そう考えると、新型コロナウィルスが各国において直接・間接的にもたらしている被害にも、社会的な側面があるということになる。つまり、一見、感染症の拡大が人的被害だけでなく間接的な被害を生み出しているようにも見えるが、むしろ被害の有り様には、われわれの社会が抱えてきた構造的な「弱み」が現れていると考えることができる。

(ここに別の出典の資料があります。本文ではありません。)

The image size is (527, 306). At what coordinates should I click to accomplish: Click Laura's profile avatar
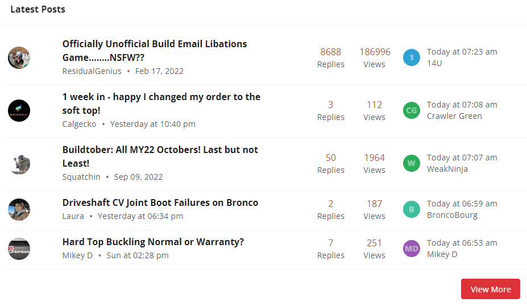19,209
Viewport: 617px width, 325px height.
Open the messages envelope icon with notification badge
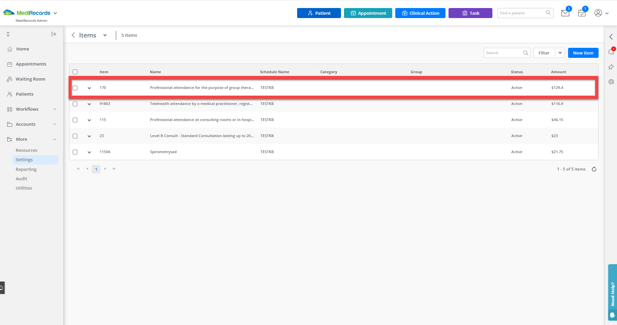click(565, 13)
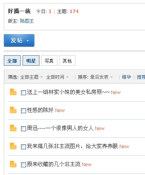Tick checkbox for 周迅 thread
Screen dimensions: 145x175
point(23,129)
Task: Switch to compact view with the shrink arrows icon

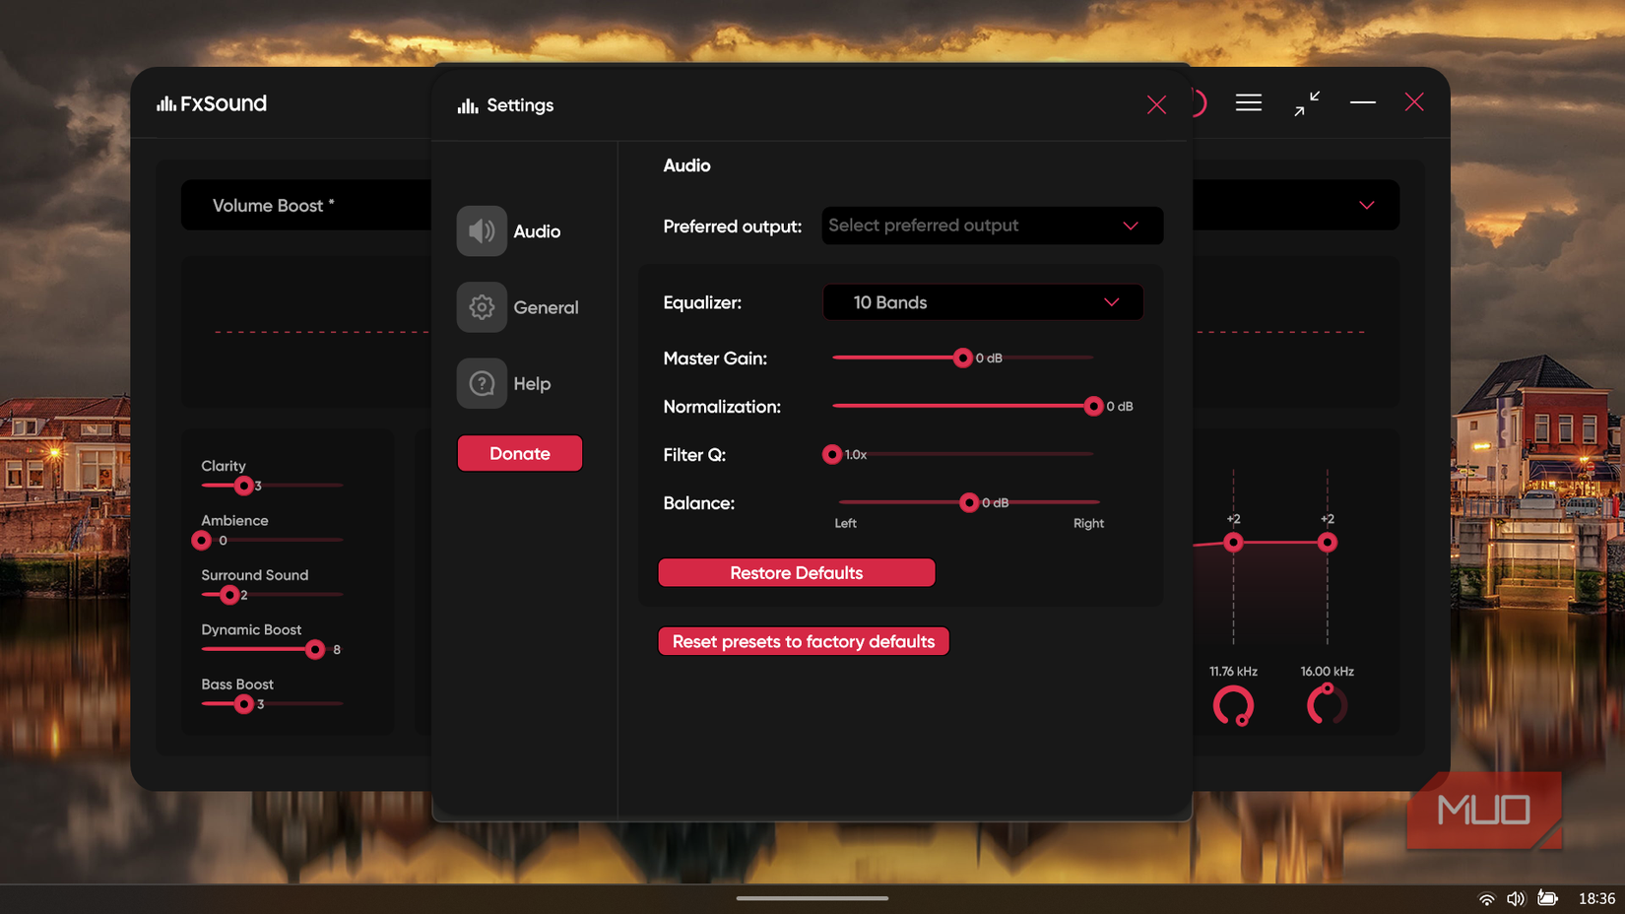Action: 1307,103
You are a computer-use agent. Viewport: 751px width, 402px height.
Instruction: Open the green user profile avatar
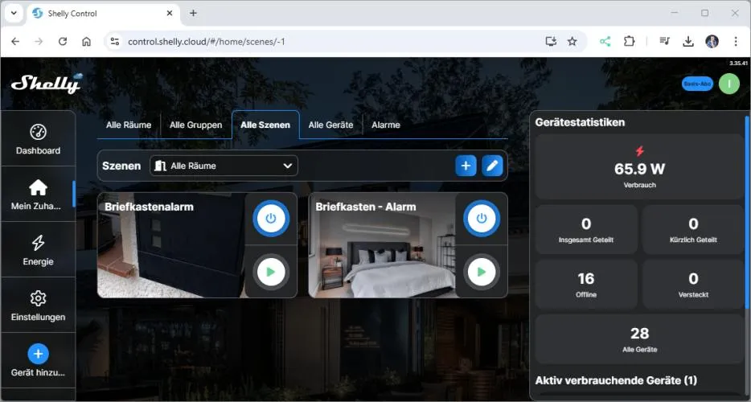tap(728, 84)
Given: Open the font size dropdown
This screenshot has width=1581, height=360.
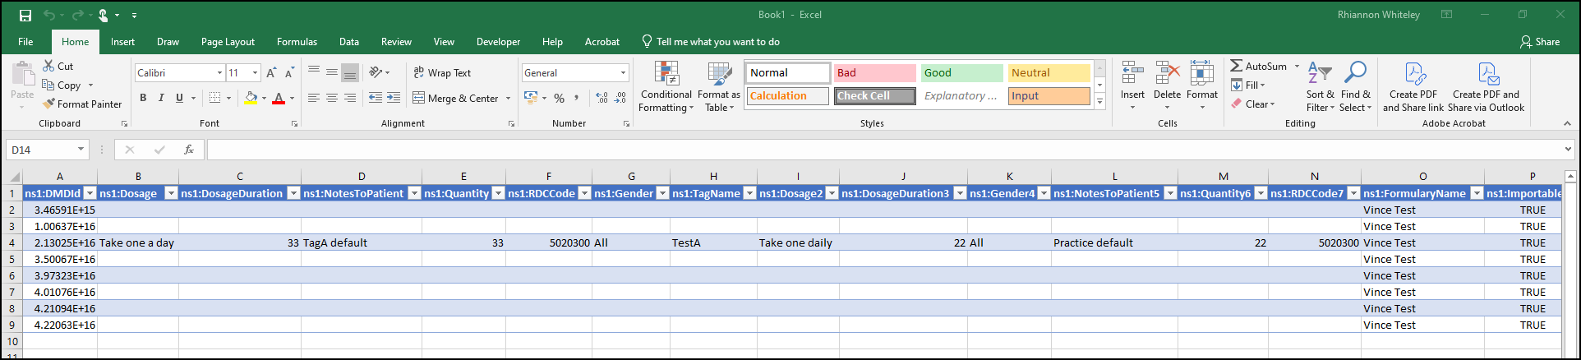Looking at the screenshot, I should coord(255,73).
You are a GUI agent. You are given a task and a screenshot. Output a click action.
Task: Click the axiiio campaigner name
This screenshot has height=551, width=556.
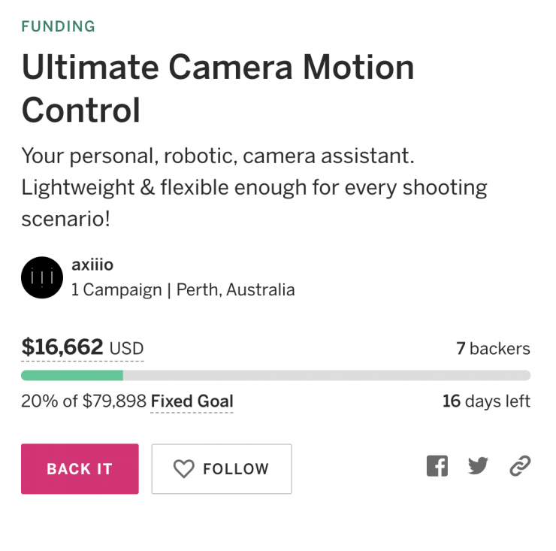tap(92, 265)
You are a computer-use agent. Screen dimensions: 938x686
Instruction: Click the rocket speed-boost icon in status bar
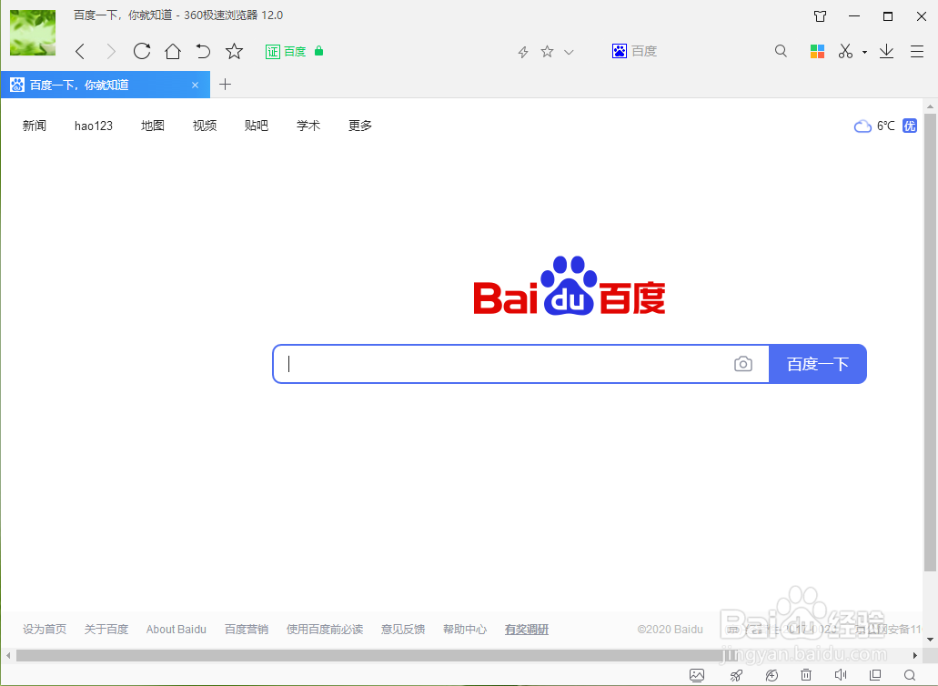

感染者数の増加に伴い、保健所や病院施設におけるICU等のキャパシティが問題となってきている。緊急事態宣言に伴う外出自粛や休業要請、三密環境の回避要請によって、外食産業、小売業、サービス業、観光関連産業に属する企業の経営が危機的状況に陥り、雇用を維持することが難しくなってきている。人を集める環境が作れなくなったことで、芸術や大衆文化の担い手である俳優、音楽家、映像作家、芸人といった人達は、活躍の場を失うだけでなく、生活苦に喘いでいるという声が聞かれるようになってきている。感染症対策が後手に回っていることや、経済的な不安を持つ人々に対する支援が規模と速度の両面で不十分であることから、行政の対応は杓子定規で政治は決断力に欠けるという指摘が相次いでいる。

しかし、振り返って考えてみれば、われわれは日本の皆保険制度が優れた制度であると称賛する一方で、医療従事者に対して過剰な労働や制約的な環境を強いてきたのではないか。観光ブームの到来による経済的浮揚に浮かれる一方で、サービス業における生産性や賃金の低さは見過ごされてきたのではないか。日本の芸術文化の振興は、経済合理性が前提となり、それが正当化し得る範囲でのみ容認されてきたのではないか。そもそも、日本の社会保障制度は生産年齢人口に対してあまりに手薄であり、かつそうした社会保障を支える日本の財政状況が長年にわたって悪化してきていることは、これまで繰り返し指摘されてきたことではないのか。日本の行政対応が融通が効かず、政治が決断力を欠いているのは、公務員や政治家の個々人の資質の問題というよりも、市民とメディアの両方が永田町の論理や政治の風向きを追うことに拘泥するあまりに、政策の形成過程や事後の検証を軽視し、社会問題の解決に向けて活発な政策議論を行うことに十分な関心を払ってこなかったからではないのか。

新型コロナウィルスに対応するというときには、短期的にはその被害を抑止するというための措置が求められる。しかし一方で、感染症に「適応」した社会を作っていくということは、こうした「社会の弱み」を克服するために社会的構造を変えていく必要がある。